Mendengar keterangan dari Pangeran Situbanda itu, Adipati Jatengrana tidak dapat memutuskan sendiri. Ia kemudian memanggil anaknya Dewi Purbawati. Kepada anaknya ini diceritakan apa yang menjadi keinginan dari Pangeran Situbanda.
Sebenarnya Dewi Purbawati tidak menyukai Pangeran dari Madura itu. Namun, mau menolak secara langsung, ia tidak enak hati mengingat ayahnya dan ayah Pangeran Situbanda merupakan sahabat yang erat. Tidak ada cara lain bagi Dewi Purbawati kecuali menolaknya dengan cara halus. Lalu, Dewi Purbawati pun melakukan permintaan yang sebenarnya adalah suatu bentuk penolakan secara halus terhadap pangeran dari Madura ini.
"Baiklah, Ayahanda. Hamba mau jadi istri Kakanda Pangeran Situbanda, asalkan Kakanda Pangeran Situbanda bisa membuka hutan Surabaya agar bisa menjadi perkampungan bagi anak cucu kita di hari nanti!" pinta Dewi Purbawati.

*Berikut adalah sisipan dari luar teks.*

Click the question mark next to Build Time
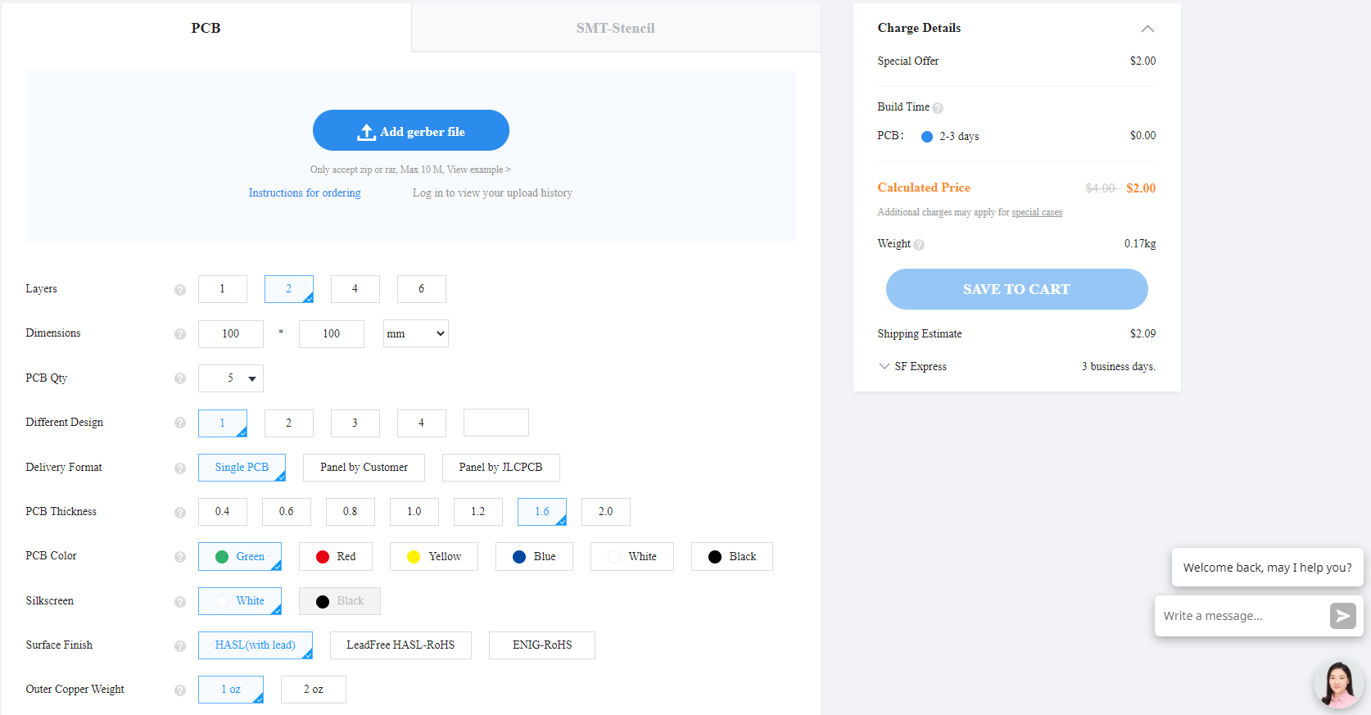 pos(938,108)
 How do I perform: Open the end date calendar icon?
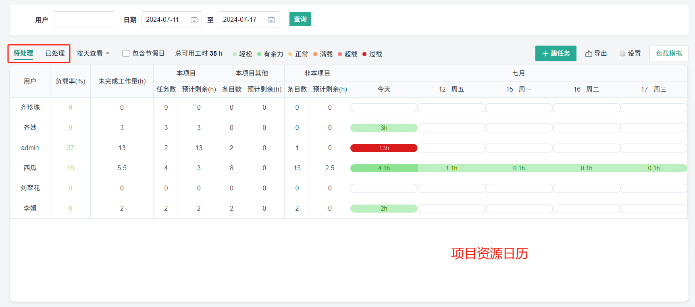(271, 20)
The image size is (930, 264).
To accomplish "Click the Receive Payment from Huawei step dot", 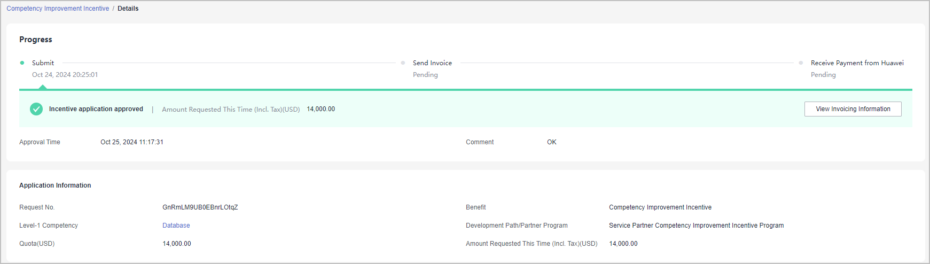I will tap(801, 63).
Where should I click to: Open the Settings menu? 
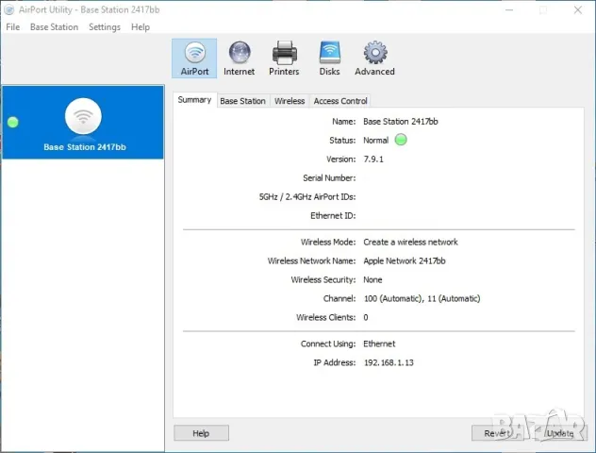tap(105, 27)
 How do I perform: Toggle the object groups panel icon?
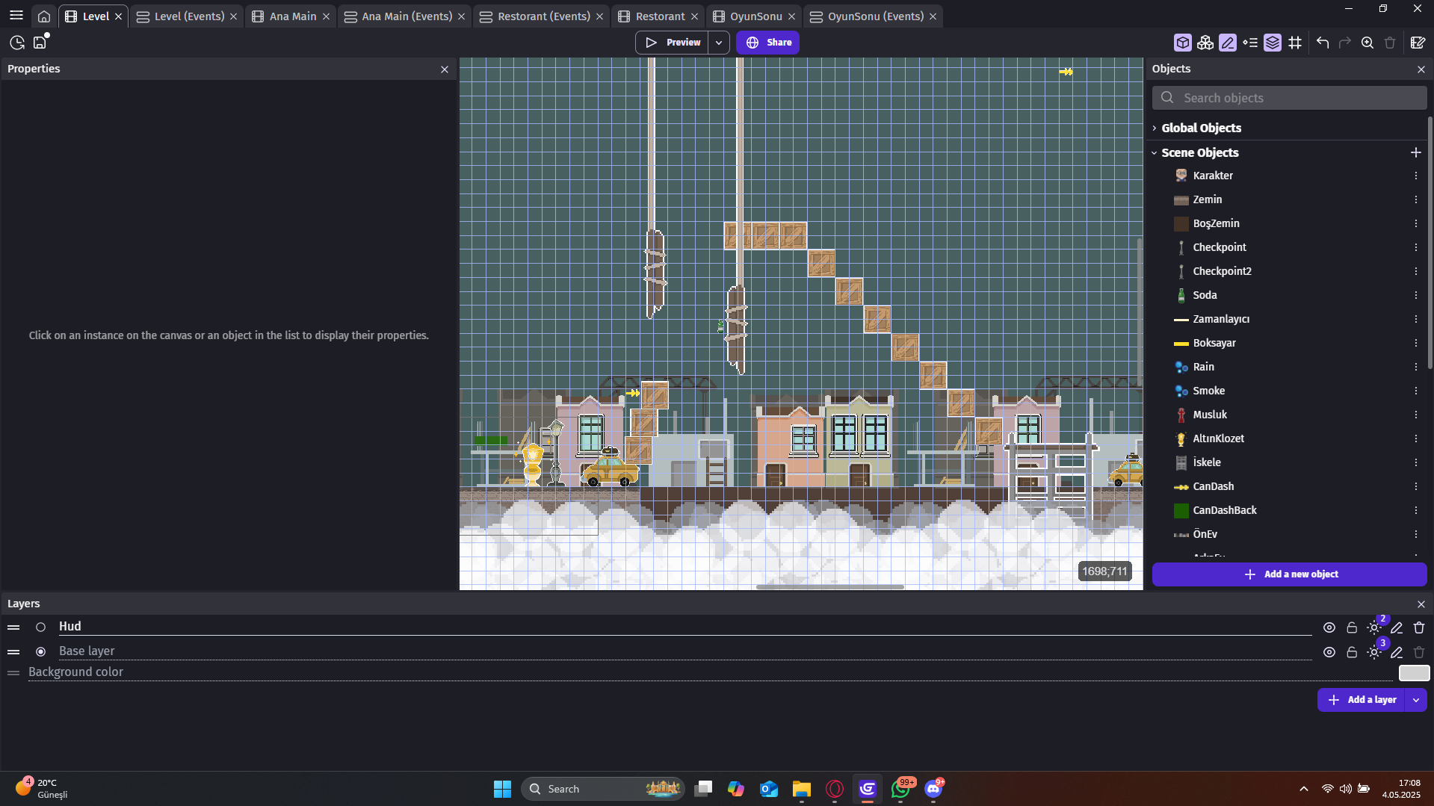coord(1205,43)
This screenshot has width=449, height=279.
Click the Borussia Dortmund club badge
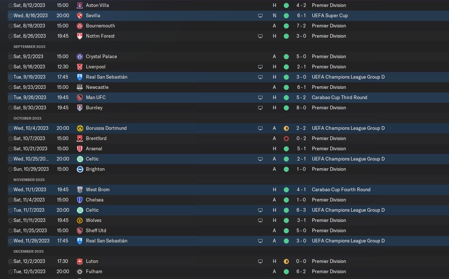coord(80,128)
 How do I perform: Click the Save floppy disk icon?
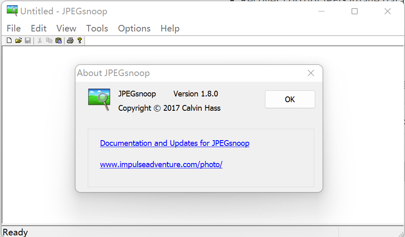(28, 40)
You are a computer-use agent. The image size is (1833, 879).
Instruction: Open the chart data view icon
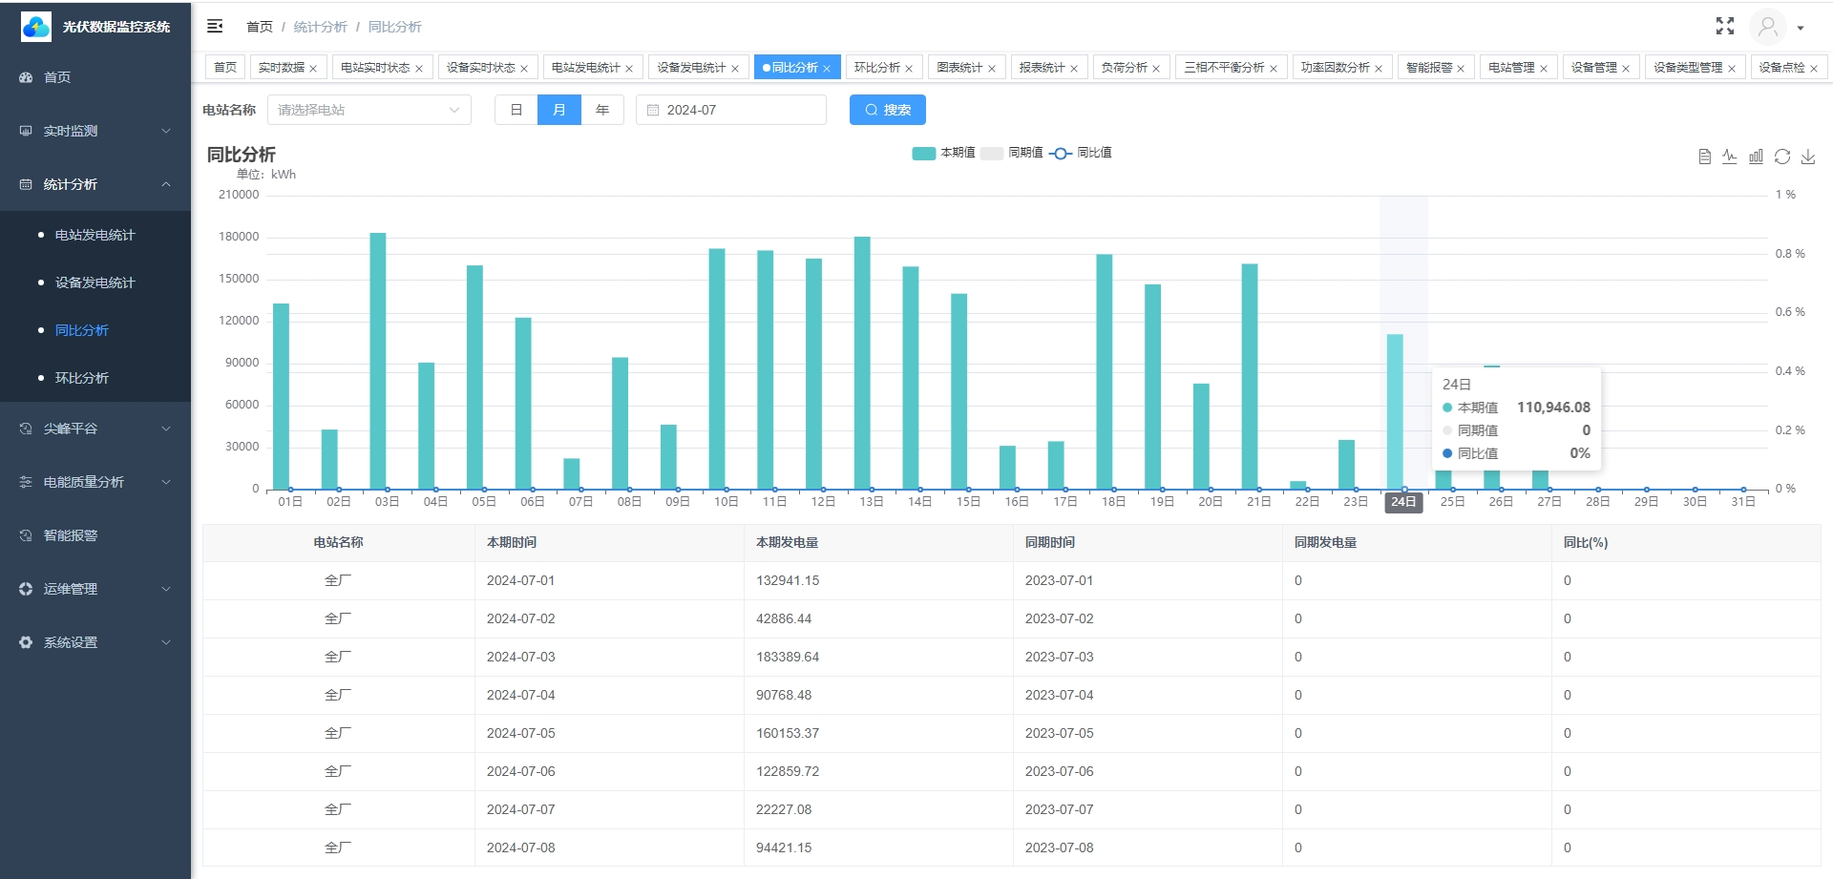pos(1704,157)
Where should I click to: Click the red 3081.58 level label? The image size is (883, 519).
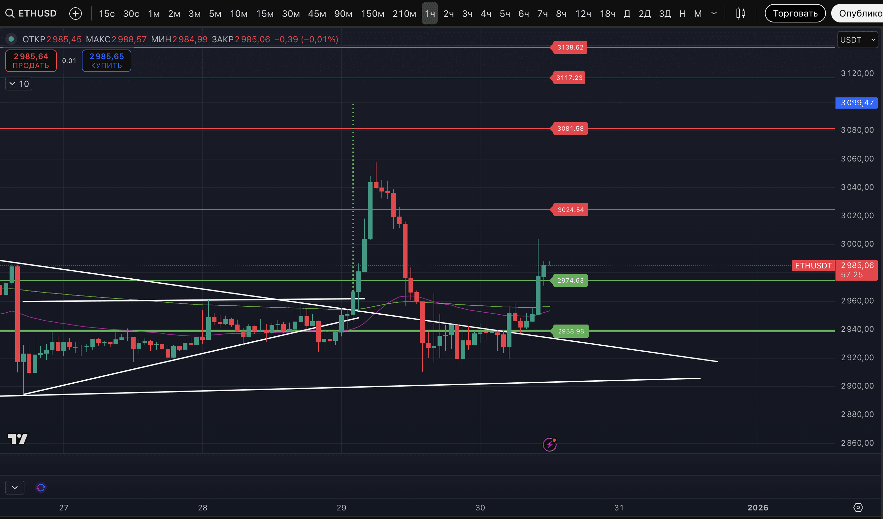(x=570, y=128)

Pangeran Situbanda tertawa senang mendengar bahwa Dewi Purbawati yang diidam-idamkan itu mau menjadi istrinya walaupun dengan syarat yang tidak ringan. Oleh karena itu, Pangeran Situbanda pun menyuruh pengawalnya -- Gajah Seta dan Gajah Menggala, pulang untuk mengabarkan kabar gembira ini kepada ayahnya. Pangeran Situbanda sendiri segera menuju hutan surabaya untuk memulai membabat hutan Surabaya itu.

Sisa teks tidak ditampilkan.